### What to work on
Using the entries below, restate word for word only the lines from the one with "Given: Click the euro sign next to 70.45" to the final line, leaving the pictures out.

### Material for this exercise

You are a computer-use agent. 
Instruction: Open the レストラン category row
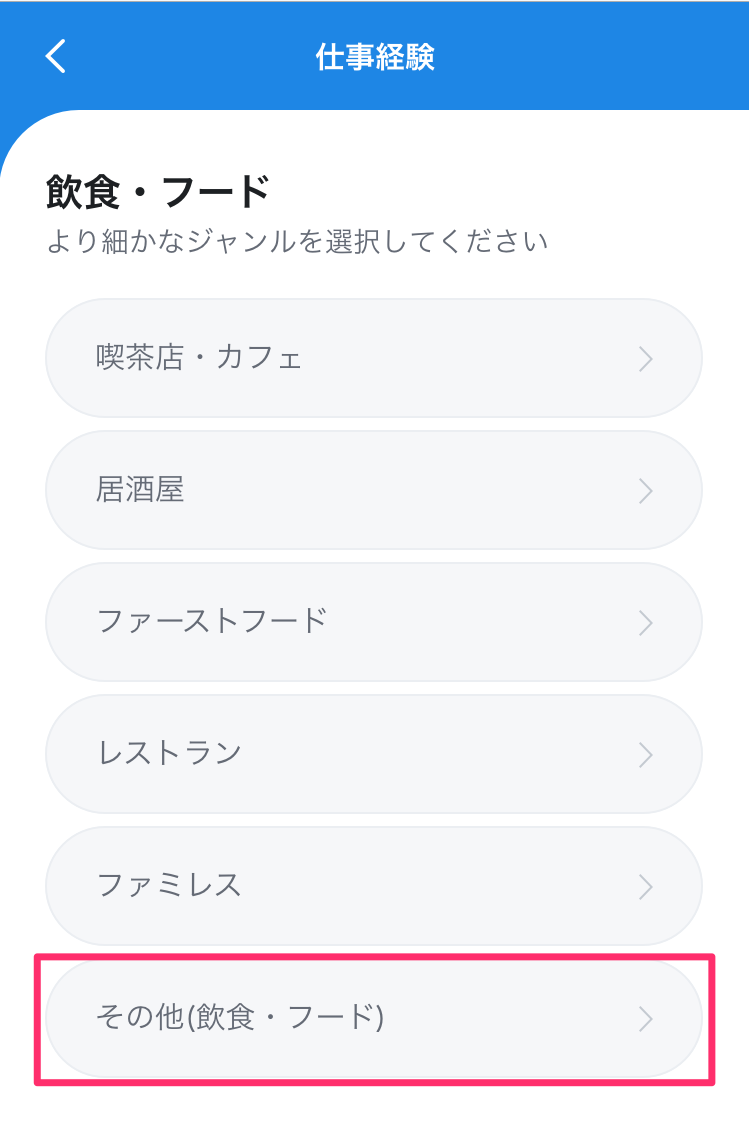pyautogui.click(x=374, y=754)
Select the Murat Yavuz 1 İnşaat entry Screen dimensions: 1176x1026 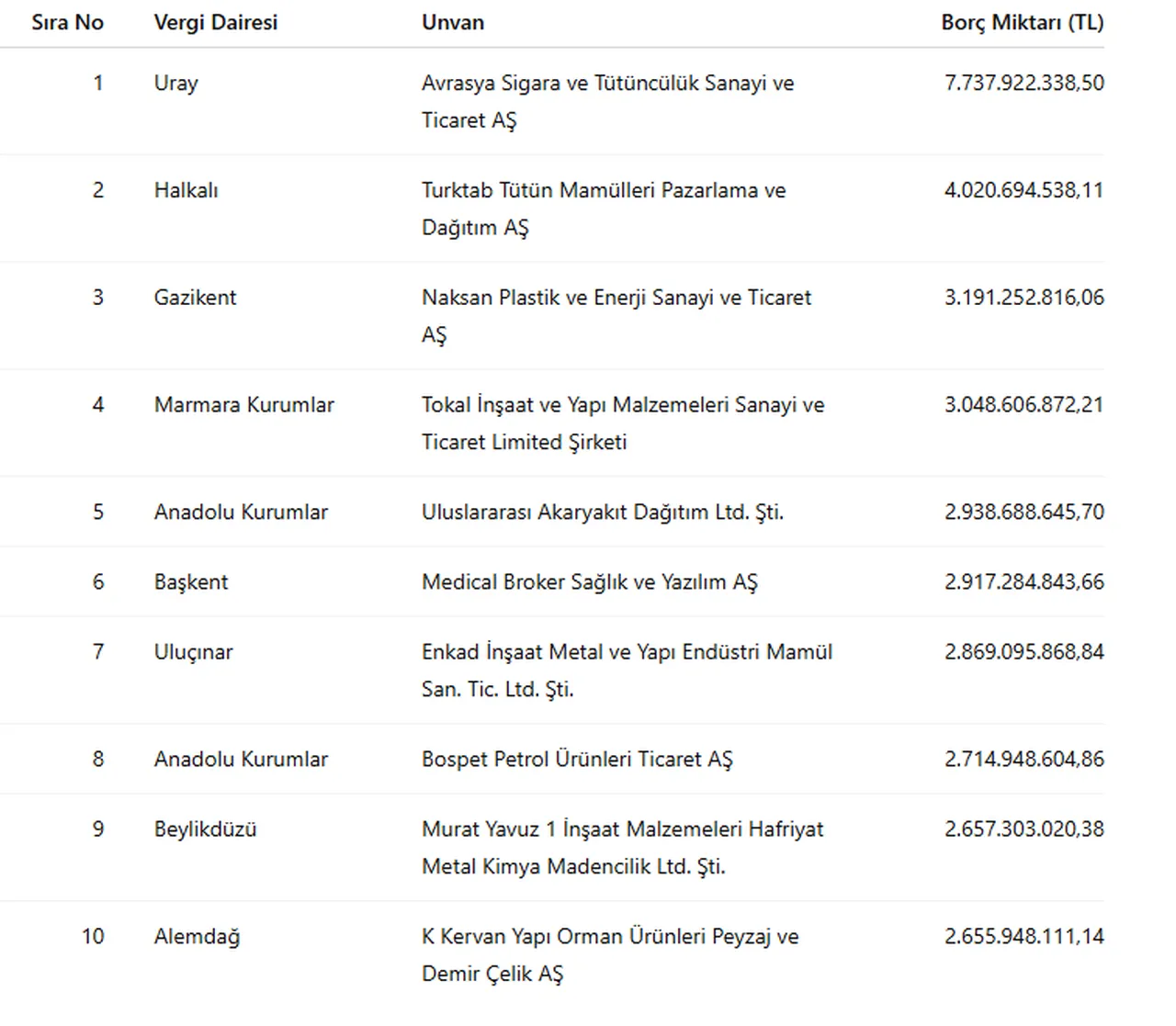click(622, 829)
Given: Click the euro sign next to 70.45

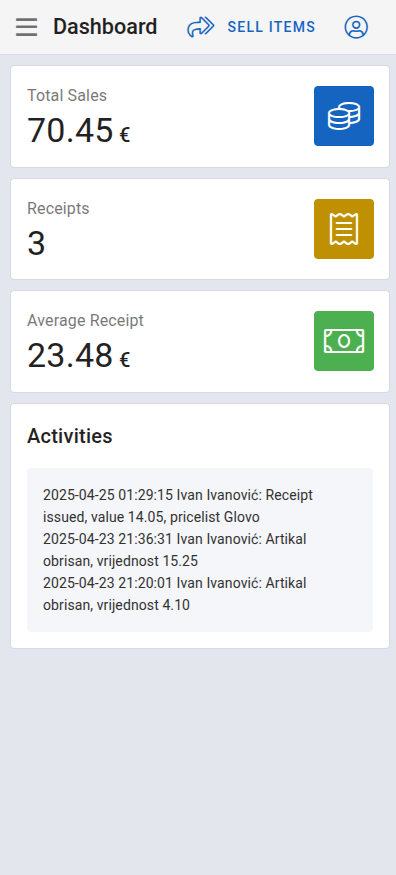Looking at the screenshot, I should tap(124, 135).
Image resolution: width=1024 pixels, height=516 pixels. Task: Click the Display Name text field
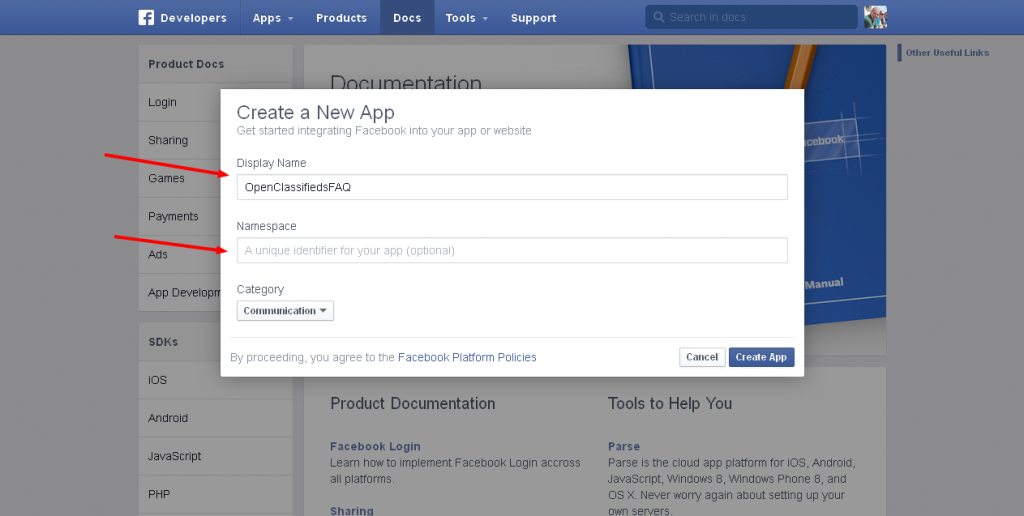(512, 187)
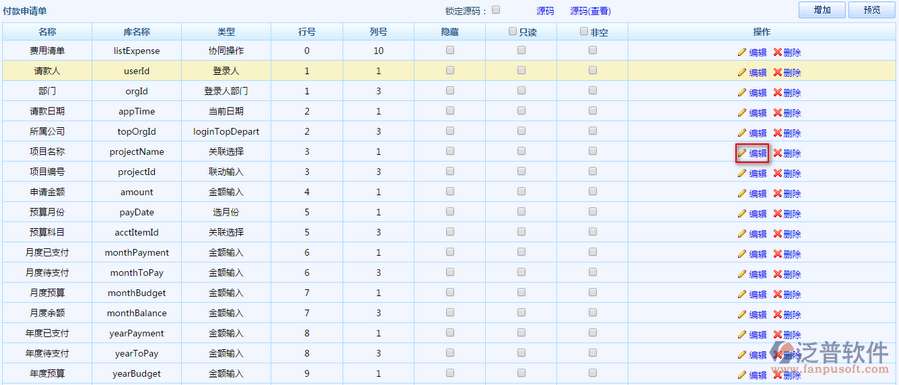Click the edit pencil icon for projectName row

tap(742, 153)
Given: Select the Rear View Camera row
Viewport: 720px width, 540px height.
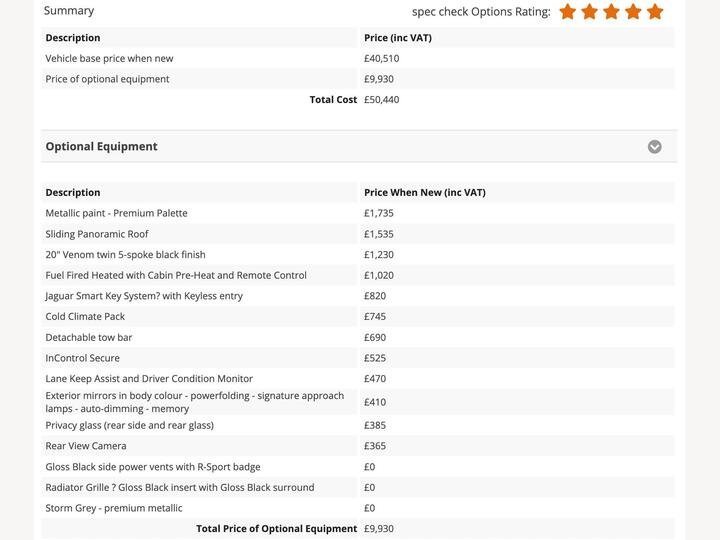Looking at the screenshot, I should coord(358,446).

### Result
Given: Click the euro sign next to 70.45

Looking at the screenshot, I should tap(124, 135).
Image resolution: width=1024 pixels, height=516 pixels. Task: Click the Display Name text field
(512, 187)
Click the edit pencil icon for projectName row

tap(742, 153)
Given: Select the Rear View Camera row
Viewport: 720px width, 540px height.
Looking at the screenshot, I should coord(358,446).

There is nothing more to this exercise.